> TASK STATEMENT: Repeat exactly what runs from the line with "Select 'Part contact" through the last line of the material, and keep the pictures out of it.

> RECORDS FOR THE TASK:

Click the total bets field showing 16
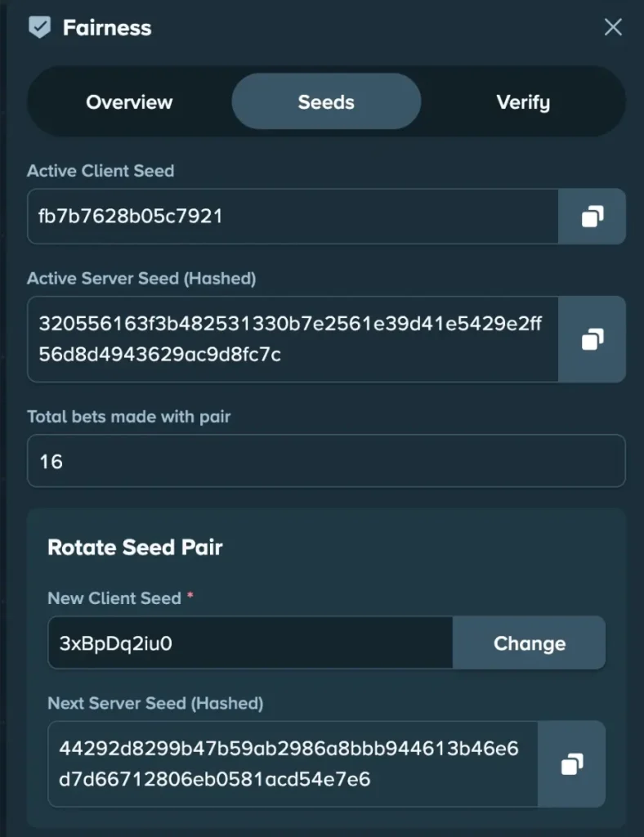The width and height of the screenshot is (644, 837). pyautogui.click(x=325, y=462)
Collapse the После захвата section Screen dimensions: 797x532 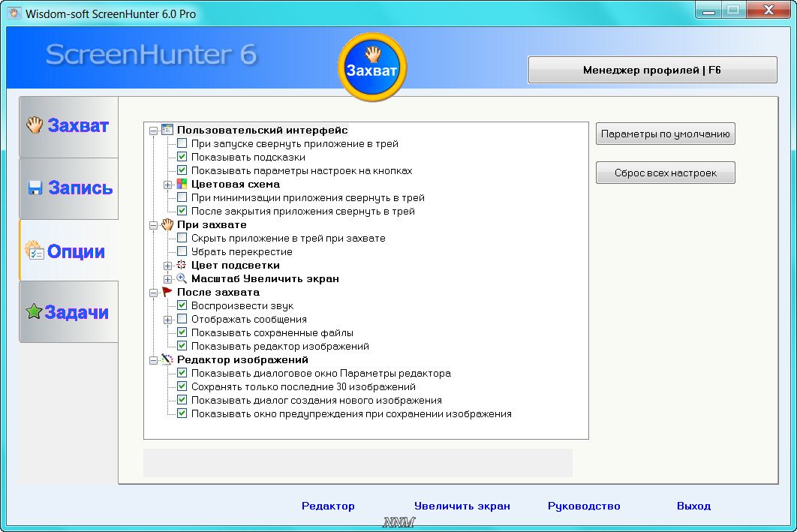point(154,292)
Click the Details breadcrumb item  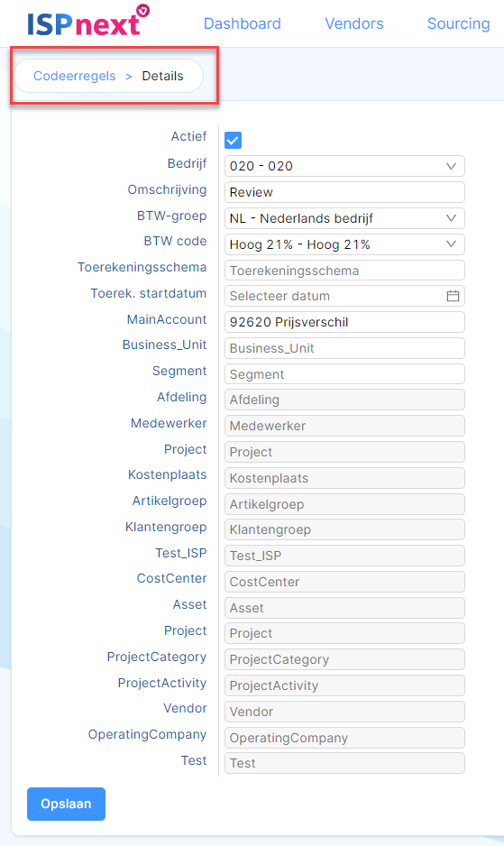coord(162,76)
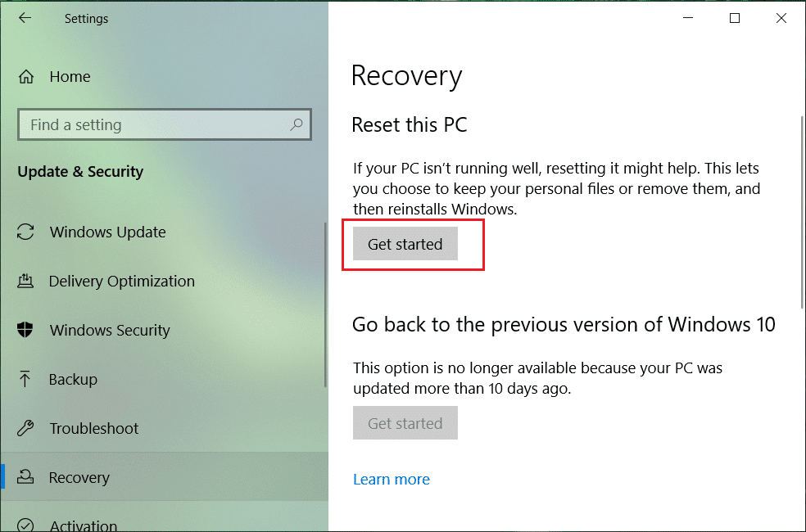The width and height of the screenshot is (806, 532).
Task: Select Backup in the sidebar
Action: (73, 380)
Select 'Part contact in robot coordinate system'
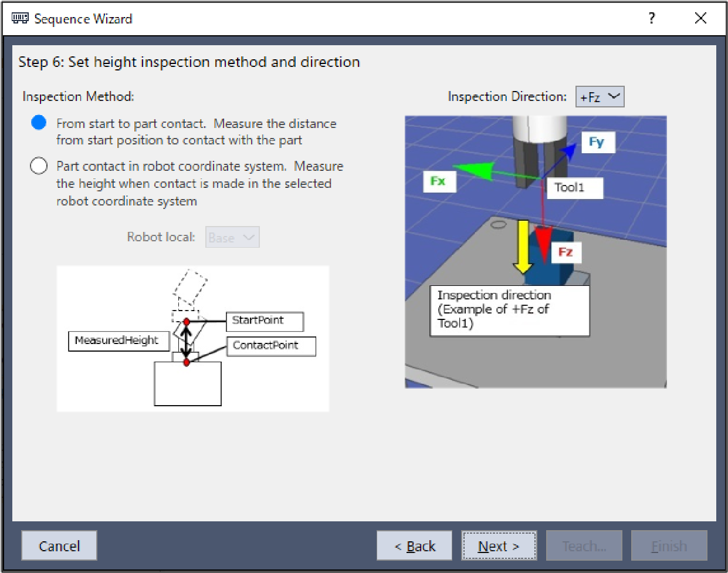 (39, 166)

> SOLUTION TO THIS EXERCISE:
Select 'Part contact in robot coordinate system'
 (39, 166)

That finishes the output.